Similar to dinoflagellate C reserves, the ¹³C depletion observed for coral LDs in the oral gastroderm and for the glycogen granules in the oral tissue most likely reflects the breakdown of neutral lipids and carbohydrates to sustain coral cell respiration. Nevertheless, we cannot exclude the potential contribution of (i) an isotopic dilution effect resulting from the translocation of photosynthates with normal C isotopic composition to coral LDs and glycogen and (ii) the reallocation of stored C toward coral cell maintenance, growth, and division.

Translocation of N-containing compounds by dinoflagellates was not recorded immediately in the coral host partner but was observed with a delay of 3 h following the onset of the pulse-chase experiment under light/dark cycling, confirming previous observations (33). These results suggest a temporal separation between the translocation by dinoflagellates of C- and N-containing photosynthetic assimilates. Compounds bearing C are released within a few minutes after their production, compared to a time scale of hours for N-bearing compounds (summarized in Table 1). It is also possible that early translocation of N to the coral tissue has been partly masked by a potentially high rate of N recycling by the dinoflagellates (5) or by extraction of low-molecular-weight soluble nitrogenous compounds (e.g., free amino acids) during sample preparation. Alternative NanoSIMS sample preparation methods (e.g., cryofixation and cryosubstitution) might improve tracking of low-molecular-weight soluble photosynthates.

Conclusion.

By combining pulse-chase double stable-isotopic labeling (¹³C and ¹⁵N) with TEM ultrastructural and NanoSIMS isotopic imaging, we have visualized and quantified at subcellular levels the incorporation and turnover of C and N in the symbiotic reef-building coral P. damicornis. These results provide a qualitative baseline of subcellular allocation and turnover of C- and N-containing photosynthates in the coral-dinoflagellate symbiosis. In the future, more precise quantitative C and N budgets for symbiotic reef corals could be constructed, using additional respiration and photosynthesis measurements. Moreover, alterations in the pattern of C and N utilization by symbiotic corals might be more precisely characterized in response to heterotrophic feeding and to global environmental changes.

MATERIALS AND METHODS

Design of ¹³C and ¹⁵N dual isotopic labeling experiments.

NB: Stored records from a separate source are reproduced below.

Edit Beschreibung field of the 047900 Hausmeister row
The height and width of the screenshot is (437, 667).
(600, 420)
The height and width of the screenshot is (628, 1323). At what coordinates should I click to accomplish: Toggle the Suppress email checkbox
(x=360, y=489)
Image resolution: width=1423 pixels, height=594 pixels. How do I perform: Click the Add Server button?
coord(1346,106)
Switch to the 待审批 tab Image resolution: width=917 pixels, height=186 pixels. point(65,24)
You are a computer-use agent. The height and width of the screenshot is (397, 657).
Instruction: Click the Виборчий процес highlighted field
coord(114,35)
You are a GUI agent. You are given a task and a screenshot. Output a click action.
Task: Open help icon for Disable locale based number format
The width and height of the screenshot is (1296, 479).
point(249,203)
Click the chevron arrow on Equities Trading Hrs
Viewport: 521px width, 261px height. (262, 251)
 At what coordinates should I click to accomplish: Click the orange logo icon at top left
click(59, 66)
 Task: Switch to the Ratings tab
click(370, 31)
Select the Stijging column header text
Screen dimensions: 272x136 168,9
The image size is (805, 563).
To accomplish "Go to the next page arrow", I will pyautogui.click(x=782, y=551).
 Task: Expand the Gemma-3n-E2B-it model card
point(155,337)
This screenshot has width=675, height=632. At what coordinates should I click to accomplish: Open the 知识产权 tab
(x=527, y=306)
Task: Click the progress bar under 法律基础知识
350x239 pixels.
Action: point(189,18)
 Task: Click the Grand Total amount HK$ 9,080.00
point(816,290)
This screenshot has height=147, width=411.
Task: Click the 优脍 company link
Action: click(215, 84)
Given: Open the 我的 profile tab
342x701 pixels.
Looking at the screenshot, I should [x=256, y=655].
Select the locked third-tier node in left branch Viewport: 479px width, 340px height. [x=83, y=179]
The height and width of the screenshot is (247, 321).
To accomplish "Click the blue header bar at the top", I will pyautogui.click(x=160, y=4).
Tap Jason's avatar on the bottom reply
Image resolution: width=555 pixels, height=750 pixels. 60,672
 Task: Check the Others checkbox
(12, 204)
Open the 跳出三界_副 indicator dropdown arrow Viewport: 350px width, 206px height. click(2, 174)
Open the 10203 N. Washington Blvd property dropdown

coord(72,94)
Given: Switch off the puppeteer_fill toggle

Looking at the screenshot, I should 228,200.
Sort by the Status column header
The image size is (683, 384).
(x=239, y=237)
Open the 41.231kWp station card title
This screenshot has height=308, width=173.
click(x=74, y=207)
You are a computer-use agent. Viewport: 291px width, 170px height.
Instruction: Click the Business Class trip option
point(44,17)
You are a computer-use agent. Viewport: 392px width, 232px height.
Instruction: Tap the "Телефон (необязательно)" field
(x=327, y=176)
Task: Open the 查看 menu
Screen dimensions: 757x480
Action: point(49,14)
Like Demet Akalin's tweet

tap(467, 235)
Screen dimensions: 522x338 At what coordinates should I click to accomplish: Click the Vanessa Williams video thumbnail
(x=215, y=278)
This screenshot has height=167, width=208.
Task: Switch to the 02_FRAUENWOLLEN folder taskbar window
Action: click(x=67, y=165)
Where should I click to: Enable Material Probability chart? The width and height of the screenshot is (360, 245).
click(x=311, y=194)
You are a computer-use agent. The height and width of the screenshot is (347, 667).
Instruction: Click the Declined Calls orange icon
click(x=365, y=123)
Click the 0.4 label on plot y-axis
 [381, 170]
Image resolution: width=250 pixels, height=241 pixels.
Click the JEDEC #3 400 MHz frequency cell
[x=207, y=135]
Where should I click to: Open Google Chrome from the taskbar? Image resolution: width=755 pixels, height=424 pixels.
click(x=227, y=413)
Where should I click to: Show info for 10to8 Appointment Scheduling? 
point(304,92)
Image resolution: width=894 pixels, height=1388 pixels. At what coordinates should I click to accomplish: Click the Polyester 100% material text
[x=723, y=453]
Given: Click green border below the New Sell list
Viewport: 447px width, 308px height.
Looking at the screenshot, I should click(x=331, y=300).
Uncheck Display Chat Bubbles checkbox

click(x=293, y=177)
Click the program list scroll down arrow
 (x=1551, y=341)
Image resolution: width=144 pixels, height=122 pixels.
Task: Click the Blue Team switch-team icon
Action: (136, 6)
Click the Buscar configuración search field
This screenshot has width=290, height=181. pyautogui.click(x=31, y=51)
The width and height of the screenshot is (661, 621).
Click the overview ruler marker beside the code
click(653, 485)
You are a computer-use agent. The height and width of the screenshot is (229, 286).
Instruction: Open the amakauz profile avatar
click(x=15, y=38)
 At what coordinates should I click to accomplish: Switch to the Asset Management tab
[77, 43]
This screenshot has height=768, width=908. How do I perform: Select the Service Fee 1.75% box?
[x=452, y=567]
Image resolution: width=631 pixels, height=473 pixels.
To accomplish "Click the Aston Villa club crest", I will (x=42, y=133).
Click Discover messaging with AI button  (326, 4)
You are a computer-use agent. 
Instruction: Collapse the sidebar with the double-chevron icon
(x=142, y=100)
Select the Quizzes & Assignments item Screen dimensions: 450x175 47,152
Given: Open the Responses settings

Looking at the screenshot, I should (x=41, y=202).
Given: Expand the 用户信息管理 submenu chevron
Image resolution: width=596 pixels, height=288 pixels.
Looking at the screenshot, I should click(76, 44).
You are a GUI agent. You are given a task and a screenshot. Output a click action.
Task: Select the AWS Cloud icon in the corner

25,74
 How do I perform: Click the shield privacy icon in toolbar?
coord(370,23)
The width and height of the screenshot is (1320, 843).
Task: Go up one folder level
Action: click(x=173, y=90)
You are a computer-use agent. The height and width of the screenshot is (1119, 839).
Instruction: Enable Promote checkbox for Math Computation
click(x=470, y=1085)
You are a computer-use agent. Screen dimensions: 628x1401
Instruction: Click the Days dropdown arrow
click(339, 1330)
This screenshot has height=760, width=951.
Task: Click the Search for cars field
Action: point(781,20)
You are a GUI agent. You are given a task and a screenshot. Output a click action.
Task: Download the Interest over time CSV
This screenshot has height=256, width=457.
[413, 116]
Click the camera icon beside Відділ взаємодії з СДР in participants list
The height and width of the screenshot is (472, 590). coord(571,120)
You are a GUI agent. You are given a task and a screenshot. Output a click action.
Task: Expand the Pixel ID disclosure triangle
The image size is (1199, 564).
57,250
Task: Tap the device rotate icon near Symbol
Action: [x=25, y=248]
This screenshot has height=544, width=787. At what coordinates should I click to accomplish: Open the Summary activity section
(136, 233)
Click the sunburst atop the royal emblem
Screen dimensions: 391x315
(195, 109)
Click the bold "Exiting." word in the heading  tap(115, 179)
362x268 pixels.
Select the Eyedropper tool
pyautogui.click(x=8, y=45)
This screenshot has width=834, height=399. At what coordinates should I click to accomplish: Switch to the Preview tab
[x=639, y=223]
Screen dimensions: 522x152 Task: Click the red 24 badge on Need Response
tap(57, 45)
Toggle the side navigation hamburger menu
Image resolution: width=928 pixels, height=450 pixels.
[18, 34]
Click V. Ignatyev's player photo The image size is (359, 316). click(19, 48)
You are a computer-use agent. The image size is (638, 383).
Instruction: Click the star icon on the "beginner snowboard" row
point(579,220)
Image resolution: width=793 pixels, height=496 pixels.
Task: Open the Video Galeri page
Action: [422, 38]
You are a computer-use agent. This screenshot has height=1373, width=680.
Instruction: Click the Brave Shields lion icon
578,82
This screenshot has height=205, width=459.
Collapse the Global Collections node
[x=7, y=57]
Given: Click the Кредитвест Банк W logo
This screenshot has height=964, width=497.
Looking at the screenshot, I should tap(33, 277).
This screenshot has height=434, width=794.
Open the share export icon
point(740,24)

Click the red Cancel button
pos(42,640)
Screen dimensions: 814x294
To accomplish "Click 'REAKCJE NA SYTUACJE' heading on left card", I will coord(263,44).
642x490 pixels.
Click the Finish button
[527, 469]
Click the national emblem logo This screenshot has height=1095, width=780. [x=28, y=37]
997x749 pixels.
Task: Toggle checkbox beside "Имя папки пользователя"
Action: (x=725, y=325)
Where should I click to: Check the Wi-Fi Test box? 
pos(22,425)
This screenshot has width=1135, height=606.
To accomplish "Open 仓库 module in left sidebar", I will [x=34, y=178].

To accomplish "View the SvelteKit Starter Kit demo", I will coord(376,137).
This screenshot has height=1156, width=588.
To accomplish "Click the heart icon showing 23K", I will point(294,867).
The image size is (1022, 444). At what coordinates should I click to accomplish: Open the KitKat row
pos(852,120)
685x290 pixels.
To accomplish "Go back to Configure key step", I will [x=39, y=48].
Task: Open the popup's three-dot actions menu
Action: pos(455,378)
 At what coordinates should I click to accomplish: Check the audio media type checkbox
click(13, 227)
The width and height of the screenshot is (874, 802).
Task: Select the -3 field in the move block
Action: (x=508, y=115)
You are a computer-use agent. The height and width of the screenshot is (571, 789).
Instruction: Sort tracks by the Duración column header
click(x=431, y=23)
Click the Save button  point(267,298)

Experiments were carried out on microcolonies (~5 cm tall) of the reef-building coral Pocillopora damicornis (Linnaeus, 1758) prepared from one large colony grown at the Aquarium Tropical, Palais de la Porte Dorée, Paris, France. Coral microcolonies were acclimatized for 4 weeks prior to experimental manipulation in a large tank equilibrated with fish and benthic organisms, filled with artificial seawater (Instant Ocean Salts) and containing low nutrient concentrations (NH₄⁺, <1 µM; NO₂⁻, <1 µM; NO₃⁻ <5 µM; PO₄³⁻, <1 µM [Salifert tests]). The temperature was 25 ± 1°C, the salinity was 35 ± 1‰, and the pH was 8.1 ± 0.1. Light irradiance of 100 µmol · m⁻² · s⁻¹ in the photosynthetically active radiation range was provided by 8 fluorescent T5 tubes of 39 W (6 × 10,000 K, 2 × 20,000 K) with 12-h/12-h light/dark cycling. During the acclimatization period of 4 weeks and subsequent experiments, coral microcolonies were not fed with plankton and therefore mostly relied on the uptake and assimilation of particulate and dissolved organic matter and on the autotrophic input from their photosynthetic dinoflagellate symbionts.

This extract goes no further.